• [Your tasks]:
1/ Name every place of a killing of noncombatants that the post on the Baum descendants' apology mentions.
2/ Answer these from the post on the Baum descendants' apology:
(a) In what publication did Baum write his remarks?
(b) How far from Aberdeen were the US cavalrymen?
(c) What is the name of Baum's great-great-grandson?

• [Extracted text]:

============

19 August 2006

Baum descendants' apology in South Dakota

L. Frank Baum's great-granddaughter Gita Dorothy Morena (also author of The Wisdom of Oz: Reflections of a Jungian Sandplay Psychotherapist) and great-great-grandson Mac Hudson have expressed plans to apologize for their ancestor's genocidal remarks of 1890-91, according to Tim Gebhart's Progressive on the Prairie blog, National Public Radio, and the Syracuse Post-Standard.

In the midst of the "Ghost Dance" movement and just before and after the killings at Wounded Knee, Baum wrote in the Aberdeen Saturday Pioneer that his fellow white settlers' "only safety depends upon the total extirmination [sic] of the Indians." Prof. Waller Hastings's website offers full transcriptions of the remarks. [ADDENDUM: Link now broken.]

NPR's suggestion that Baum's statements "may have helped inspire" the killings at Wounded Knee is misguided. A small, failing weekly magazine of literary reviews and local gossip published in Aberdeen didn't influence US cavalrymen 350 miles away. Baum's remarks were simply symptomatic of a widespread racism in American society. And Wounded Knee is only one example of soldiers killing noncombatants whom they perceive as (a) a separate kind of people, and (b) supporting an insurgency, as mass killings at Lancaster, My Lai, Haditha, and other historical examples show.

The only reason we pay attention to Baum's statements is that his later books, particularly The Wonderful Wizard of Oz, became a beloved part of American culture. Most people who edited small-town weeklies--or even big-city dailies--over a century ago aren't read today at all. But thanks to the internet, far more people have read Baum's anti-Native remarks in the last decade than read them as originally printed.

============

• [Supplied information]:
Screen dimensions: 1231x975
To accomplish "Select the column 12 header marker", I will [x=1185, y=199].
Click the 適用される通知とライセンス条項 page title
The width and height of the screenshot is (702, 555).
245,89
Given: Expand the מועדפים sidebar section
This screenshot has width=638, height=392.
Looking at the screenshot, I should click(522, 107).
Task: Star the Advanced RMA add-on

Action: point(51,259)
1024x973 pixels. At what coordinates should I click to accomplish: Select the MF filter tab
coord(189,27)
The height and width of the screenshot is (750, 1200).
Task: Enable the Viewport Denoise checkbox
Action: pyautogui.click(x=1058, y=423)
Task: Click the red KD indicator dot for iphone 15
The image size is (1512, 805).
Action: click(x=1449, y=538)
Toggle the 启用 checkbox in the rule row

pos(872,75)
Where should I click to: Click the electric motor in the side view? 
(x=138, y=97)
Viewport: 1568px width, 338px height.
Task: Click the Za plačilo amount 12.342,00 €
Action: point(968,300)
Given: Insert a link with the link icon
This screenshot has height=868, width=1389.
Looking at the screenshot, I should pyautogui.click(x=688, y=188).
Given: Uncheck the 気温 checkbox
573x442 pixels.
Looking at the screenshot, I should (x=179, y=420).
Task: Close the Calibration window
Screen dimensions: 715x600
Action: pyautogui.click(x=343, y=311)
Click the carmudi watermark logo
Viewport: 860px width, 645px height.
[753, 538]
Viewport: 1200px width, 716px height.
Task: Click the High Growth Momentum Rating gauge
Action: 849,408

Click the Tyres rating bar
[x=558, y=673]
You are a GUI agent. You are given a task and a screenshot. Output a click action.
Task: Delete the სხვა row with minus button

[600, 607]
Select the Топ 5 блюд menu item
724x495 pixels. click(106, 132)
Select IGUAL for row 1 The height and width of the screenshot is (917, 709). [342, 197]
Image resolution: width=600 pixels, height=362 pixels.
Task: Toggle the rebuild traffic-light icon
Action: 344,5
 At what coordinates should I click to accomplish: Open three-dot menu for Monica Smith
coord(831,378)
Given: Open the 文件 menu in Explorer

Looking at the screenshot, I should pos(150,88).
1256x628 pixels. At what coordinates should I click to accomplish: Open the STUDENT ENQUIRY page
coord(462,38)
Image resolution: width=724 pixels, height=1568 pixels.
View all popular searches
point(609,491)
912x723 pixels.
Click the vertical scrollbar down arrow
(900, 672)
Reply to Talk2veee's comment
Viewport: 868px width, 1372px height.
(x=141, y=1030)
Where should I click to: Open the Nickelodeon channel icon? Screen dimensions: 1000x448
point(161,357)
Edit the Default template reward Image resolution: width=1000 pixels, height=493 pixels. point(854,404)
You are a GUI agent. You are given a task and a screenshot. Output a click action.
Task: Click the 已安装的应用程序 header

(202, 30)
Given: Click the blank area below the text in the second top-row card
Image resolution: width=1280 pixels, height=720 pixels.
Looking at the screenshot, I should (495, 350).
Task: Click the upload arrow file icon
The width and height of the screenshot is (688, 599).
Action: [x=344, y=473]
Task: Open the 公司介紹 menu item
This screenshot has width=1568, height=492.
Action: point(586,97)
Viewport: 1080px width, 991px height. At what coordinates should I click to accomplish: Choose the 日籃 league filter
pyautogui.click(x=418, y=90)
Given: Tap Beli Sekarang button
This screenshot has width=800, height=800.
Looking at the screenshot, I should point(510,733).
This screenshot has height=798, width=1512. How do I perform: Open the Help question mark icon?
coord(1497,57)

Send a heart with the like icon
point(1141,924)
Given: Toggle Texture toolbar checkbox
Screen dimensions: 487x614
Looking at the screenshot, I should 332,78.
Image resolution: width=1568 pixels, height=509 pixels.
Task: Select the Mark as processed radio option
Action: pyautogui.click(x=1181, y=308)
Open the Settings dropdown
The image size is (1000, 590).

============

• [Solutions below]:
1/ Wounded Knee, Lancaster, My Lai, Haditha

2/
(a) The Aberdeen Saturday Pioneer
(b) 350 miles
(c) Mac Hudson